WORK TO COMPLETE:
Please list each line of the material below that contains the word "your".

ENTRIES SUPPLIED:
########################################

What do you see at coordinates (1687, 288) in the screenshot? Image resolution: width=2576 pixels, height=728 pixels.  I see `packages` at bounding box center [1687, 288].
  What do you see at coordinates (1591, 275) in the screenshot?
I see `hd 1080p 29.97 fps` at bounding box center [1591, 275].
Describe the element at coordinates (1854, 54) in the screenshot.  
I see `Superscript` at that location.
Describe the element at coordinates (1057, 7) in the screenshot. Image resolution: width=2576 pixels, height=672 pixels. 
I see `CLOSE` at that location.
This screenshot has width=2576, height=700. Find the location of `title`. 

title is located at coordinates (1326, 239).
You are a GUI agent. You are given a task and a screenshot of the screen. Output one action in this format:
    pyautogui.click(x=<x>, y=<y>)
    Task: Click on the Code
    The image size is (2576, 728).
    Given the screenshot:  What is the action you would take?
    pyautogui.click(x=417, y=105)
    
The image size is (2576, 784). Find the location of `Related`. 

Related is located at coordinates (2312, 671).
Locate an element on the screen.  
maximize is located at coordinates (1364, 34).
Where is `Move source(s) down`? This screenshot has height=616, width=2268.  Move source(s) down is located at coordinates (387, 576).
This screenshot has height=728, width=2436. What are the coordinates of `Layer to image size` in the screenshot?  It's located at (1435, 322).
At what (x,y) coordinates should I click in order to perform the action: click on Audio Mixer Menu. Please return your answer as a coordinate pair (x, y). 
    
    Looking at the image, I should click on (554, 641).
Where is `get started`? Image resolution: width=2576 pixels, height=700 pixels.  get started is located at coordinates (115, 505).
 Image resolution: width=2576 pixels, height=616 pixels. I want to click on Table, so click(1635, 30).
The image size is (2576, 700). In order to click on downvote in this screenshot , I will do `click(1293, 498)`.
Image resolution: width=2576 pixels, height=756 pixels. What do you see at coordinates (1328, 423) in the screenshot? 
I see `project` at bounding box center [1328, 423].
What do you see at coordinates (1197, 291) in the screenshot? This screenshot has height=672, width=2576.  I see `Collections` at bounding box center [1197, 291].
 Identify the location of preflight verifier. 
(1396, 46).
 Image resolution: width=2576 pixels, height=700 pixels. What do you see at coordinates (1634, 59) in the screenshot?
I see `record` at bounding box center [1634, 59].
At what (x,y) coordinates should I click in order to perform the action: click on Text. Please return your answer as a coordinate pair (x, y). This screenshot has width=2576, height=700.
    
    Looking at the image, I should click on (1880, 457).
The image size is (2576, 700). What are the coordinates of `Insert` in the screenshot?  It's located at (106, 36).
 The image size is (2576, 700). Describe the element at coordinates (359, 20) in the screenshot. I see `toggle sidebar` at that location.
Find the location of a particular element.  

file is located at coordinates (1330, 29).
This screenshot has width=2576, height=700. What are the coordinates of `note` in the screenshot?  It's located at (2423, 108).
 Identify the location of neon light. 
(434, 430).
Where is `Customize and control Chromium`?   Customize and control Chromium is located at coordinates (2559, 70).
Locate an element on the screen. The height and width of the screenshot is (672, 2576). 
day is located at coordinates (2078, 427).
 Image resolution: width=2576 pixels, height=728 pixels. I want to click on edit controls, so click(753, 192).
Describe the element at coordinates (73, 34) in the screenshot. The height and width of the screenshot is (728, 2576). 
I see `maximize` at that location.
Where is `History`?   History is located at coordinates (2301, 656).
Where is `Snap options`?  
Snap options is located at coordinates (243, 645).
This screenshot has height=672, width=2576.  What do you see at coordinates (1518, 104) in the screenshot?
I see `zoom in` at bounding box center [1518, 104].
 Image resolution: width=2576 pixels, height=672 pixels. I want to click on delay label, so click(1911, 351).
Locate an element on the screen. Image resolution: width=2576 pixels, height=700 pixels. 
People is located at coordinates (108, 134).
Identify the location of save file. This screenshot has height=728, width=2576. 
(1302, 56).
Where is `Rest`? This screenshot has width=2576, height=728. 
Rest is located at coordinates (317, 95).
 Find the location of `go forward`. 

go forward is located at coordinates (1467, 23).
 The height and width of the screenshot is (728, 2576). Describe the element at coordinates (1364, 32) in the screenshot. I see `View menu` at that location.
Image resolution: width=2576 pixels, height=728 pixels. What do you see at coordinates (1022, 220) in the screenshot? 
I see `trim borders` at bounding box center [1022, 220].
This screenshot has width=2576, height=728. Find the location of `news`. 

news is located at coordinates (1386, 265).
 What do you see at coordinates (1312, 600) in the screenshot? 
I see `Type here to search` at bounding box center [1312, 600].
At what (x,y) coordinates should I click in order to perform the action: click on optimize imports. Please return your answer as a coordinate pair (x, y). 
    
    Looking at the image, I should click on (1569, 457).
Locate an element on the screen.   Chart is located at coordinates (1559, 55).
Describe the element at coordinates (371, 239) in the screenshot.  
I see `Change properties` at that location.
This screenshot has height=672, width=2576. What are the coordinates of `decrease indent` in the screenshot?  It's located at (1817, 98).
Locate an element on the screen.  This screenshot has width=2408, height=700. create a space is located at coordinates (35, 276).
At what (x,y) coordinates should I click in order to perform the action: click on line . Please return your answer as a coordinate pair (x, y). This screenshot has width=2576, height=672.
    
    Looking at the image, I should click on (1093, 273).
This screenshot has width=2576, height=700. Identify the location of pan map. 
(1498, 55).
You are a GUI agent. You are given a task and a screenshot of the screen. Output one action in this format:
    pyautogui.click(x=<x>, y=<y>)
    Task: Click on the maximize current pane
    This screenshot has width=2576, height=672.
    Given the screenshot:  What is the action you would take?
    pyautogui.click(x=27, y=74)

########################################

RESPONSE FOR THIS EXERCISE:
At what (x,y) coordinates should I click in order to perform the action: click on Audio Mixer Menu. Please return your answer as a coordinate pair (x, y). 
At what (x,y) coordinates should I click in order to perform the action: click on Text. Please return your answer as a coordinate pair (x, y). This screenshot has width=2576, height=700.
At what (x,y) coordinates should I click in order to perform the action: click on optimize imports. Please return your answer as a coordinate pair (x, y). 
At what (x,y) coordinates should I click in order to perform the action: click on line . Please return your answer as a coordinate pair (x, y). This screenshot has width=2576, height=672.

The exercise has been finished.